TASK PROMPT: Word for word, copy the records and drop the pictures.

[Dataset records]
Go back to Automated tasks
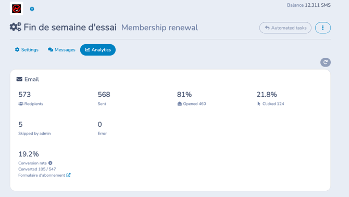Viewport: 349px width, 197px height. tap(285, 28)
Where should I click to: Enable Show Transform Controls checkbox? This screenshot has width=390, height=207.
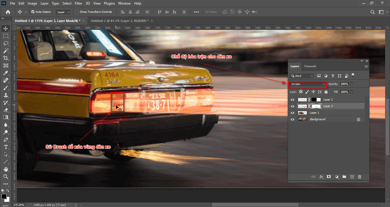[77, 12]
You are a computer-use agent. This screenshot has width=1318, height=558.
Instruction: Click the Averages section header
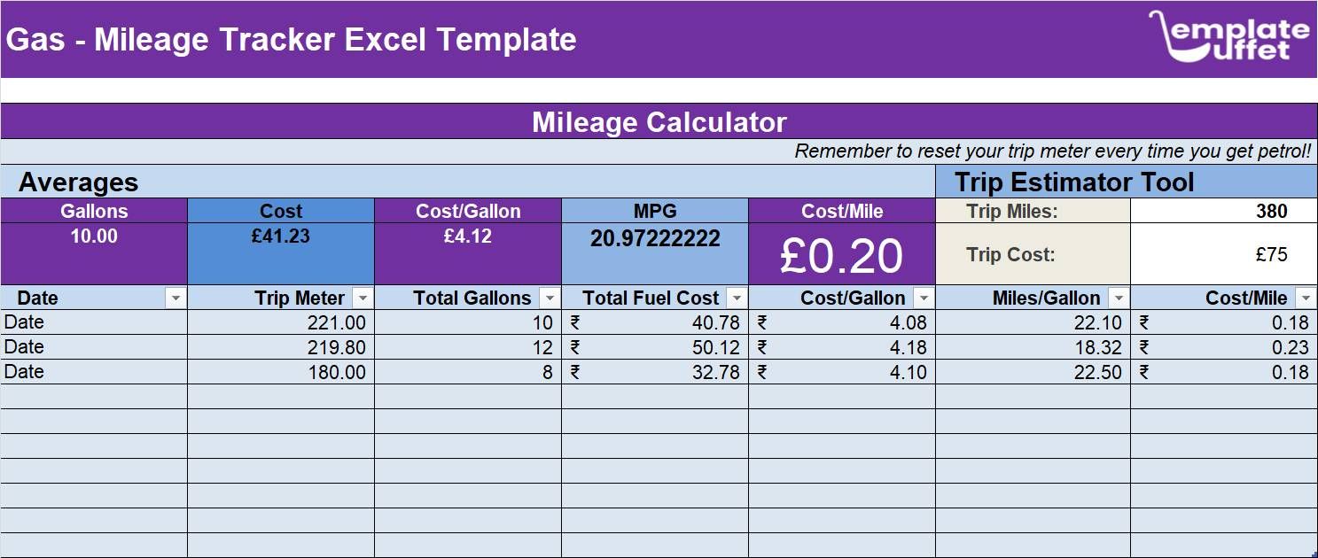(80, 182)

RESULT OF THIS TASK:
Go back to Automated tasks
Viewport: 349px width, 197px height. tap(285, 28)
Where should I click to: Enable Show Transform Controls checkbox? This screenshot has width=390, height=207.
[77, 12]
You are a computer-use agent. This screenshot has width=1318, height=558.
Instruction: Click the Averages section header
(80, 182)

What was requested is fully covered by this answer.